On Thu, Jul 16, 2020 at 05:21:30PM -0500, Jonathon Jongsma wrote:
This patch series follows the previously-merged series which added
support for
transient mediated devices. This series expands mdev support to include
persistent device definitions. Again, it relies on mdevctl as the backend.
It follows the common libvirt pattern of APIs by adding the following new APIs
for node devices:
- virNodeDeviceDefineXML() - defines a persistent device
- virNodeDeviceUndefine() - undefines a persistent device
- virNodeDeviceCreate() - starts a previously-defined device
It also adds virsh commands mapping to these new APIs: nodedev-define,
nodedev-undefine, and nodedev-start.
The method of staying up-to-date with devices defined by mdevctl is currently a
little bit crude due to the fact that mdevctl does not emit any events when new
devices are added or removed. As a workaround, we create a file monitor for the
mdevctl config directory and re-query mdevctl when we detect changes within
that directory.
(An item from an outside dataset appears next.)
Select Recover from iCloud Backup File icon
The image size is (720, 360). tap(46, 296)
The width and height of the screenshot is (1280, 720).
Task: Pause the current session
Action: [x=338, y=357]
In the future, mdevctl may introduce a more elegant solution.
In general, I don't think it is desirable for libvirt to monitor the
configuration directory for changes made outside of libvirt and expect libvirt
to keep up with the new configuration and still be able manage the device.
I'd say that we only manage devices that we created and have control over.
Everything else is outside libvirt's scope to handle (the same goes for
persistent device removals).
If a device cannot be created, because mdevctl already has a colliding device
that was created outside of libvirt, we should document that the user is
expected to remove the device configuration and re-create it with libvirt -
let's say mdevctl adds support for an alternative config dir, how does libvirt
know it should monitor that one instead /etc/mdev.d?
All summed up, until there's some event signalling in mdevctl, we should only
support devices we previously defined.